I usually try to refrain from posting more than one status update in a 24 hour period.  It is generally acceptable to post an update every 6-8 hours.  If you regularly find yourself needing to update more often than that, you might be better served with a Twitter account.

(2)  Writing a wall post on somebody's wall.

You are writing a wall post on somebody's wall when you go to that person's wall and type in the box that prompts you with, "Write something."

We write posts on each other's walls when we have something innocuous to say to someone.   This should be something we don't mind everyone seeing ("innocuous"), as it is obviously a public post.  Examples would be, "Hey!  I enjoyed running into you at the park yesterday!"  or  "Did you know that avocados are on sale at Aldi this week?"  or  "What time does the concert start at church tonight?"

This is actually, among the older demographic, a very rarely used form of Facebook communication.

It is mostly good that we rarely post on each other's walls... when we are being cautious and send the sentiment in a private message instead.  I will discuss this further in the section on private Facebook messages.

It is mostly bad that we never write wall posts... when we just write what really should be a wall post, but we add it to the comments of somebody's status update, even when it has absolutely nothing to do with the status update.  I will discuss this further in the section on comments on status updates.  Speaking of which...

(3)  Commenting on a status update on somebody's wall.

We comment on a status update when we read the status update and have something to say about it.  A box appears after the status or at the end of the thread of comments, inviting us to: "Write a comment."

If a lot of people are commenting on a given status update, you should read the other comments before you add yours; otherwise, you may just say the same thing everybody else said.

When commenting on a status update, please keep in mind that every other person who has already commented on this status will receive a notification of your comment and see what you said.   Make sure that you are actually adding something to the conversation at hand.

Sometimes some of us older folk just peruse our homepages, and we see the status update of someone (for our purposes, let's suppose a hypothetical friend named Trisha) followed by a long thread of comments.  Rather than reading the status and the thread, we simply think, "Oh!  I haven't spoken to Trisha for a long time!!"  Then we type into the comment box, "Hi Trisha!  What have you been up to lately?  I just bought a brand new car!!"

Now, this comment (a) has nothing to do with anything, (b) will appear as a notification to every other previous commenter on the status, and (c) is even slightly boastful and off-putting.  So:  Do not do that.

Make sure that whenever you type into the box that prompts you with, "Write a comment," you are actually commenting on the post connected to that box.  If you have something else to say, please write a wall post or send a private message!  Yes, you have to visit the person's page to do that.  It requires one click on their name, and you will be there, perfectly positioned to use excellent Facebook etiquette.

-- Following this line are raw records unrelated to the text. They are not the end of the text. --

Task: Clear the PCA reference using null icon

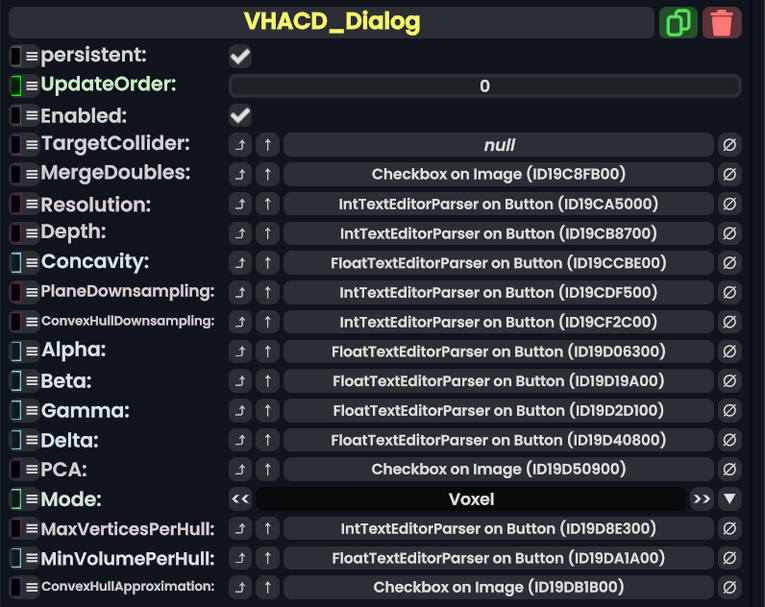Action: 729,469
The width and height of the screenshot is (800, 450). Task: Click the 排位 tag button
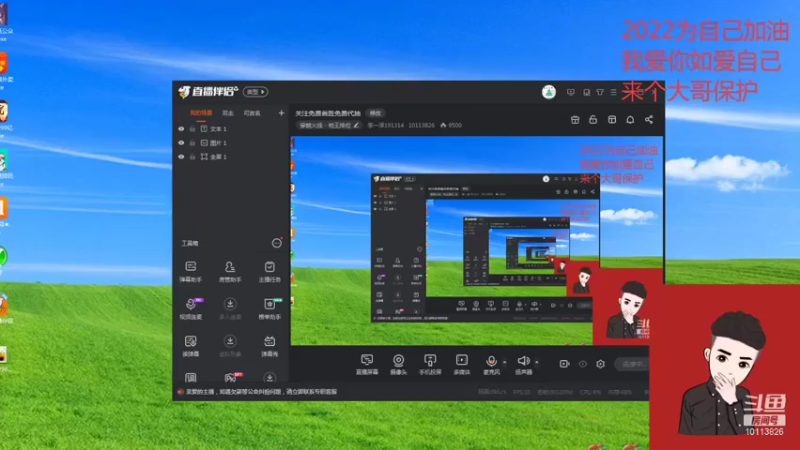point(376,113)
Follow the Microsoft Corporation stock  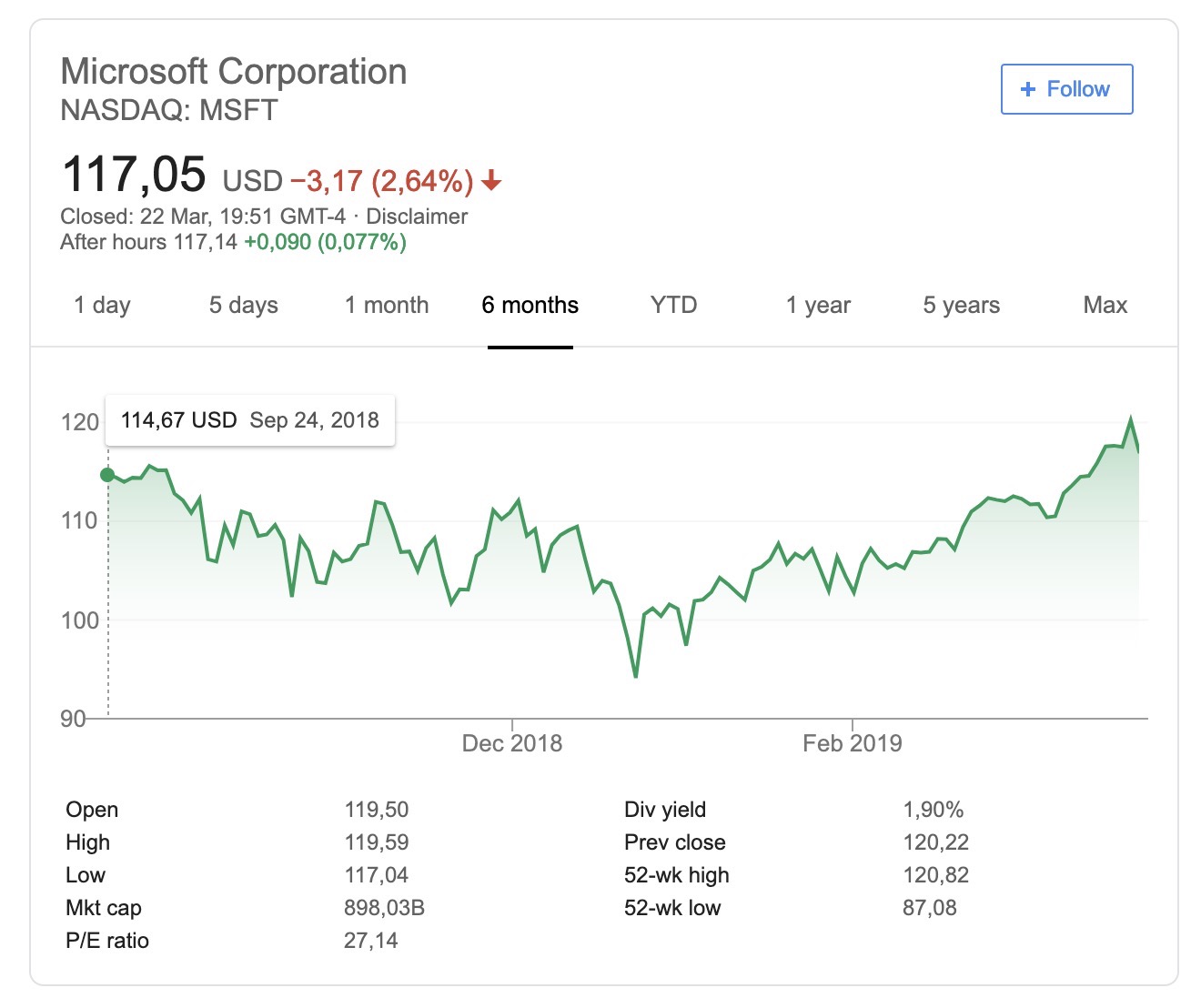[1066, 89]
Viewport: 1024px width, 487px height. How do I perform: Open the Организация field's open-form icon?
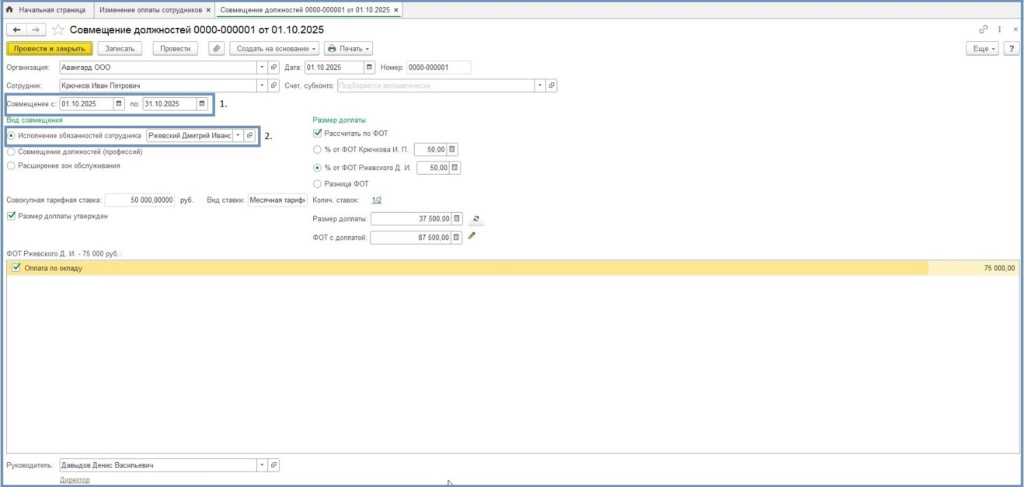pos(274,67)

(4)  Sending a private Facebook message.

You can send a private Facebook message by going to a person's page and clicking on the box that says, "Send a message."

The nice thing about private messages is that they are private.  They are just between the person and you.  You should choose this option if:

(a) There is anything of a confidential nature in the message, or any information you need to keep secure.
(b) The message would be totally boring and irrelevant to the general public.
(c)  The message is about a social event or something else that is somewhat exclusive and might have the capacity to be hurtful to people who are not included.
(d) You are unsure of whether it is appropriate to post your message in full public view.

You might be tempted to think that you should only ever send private messages on Facebook.  Indeed, it is the safest way to go.  However, it is nice to write on people's walls when an appropriate occasion presents itself.

Everybody feels loved when they get a wall post.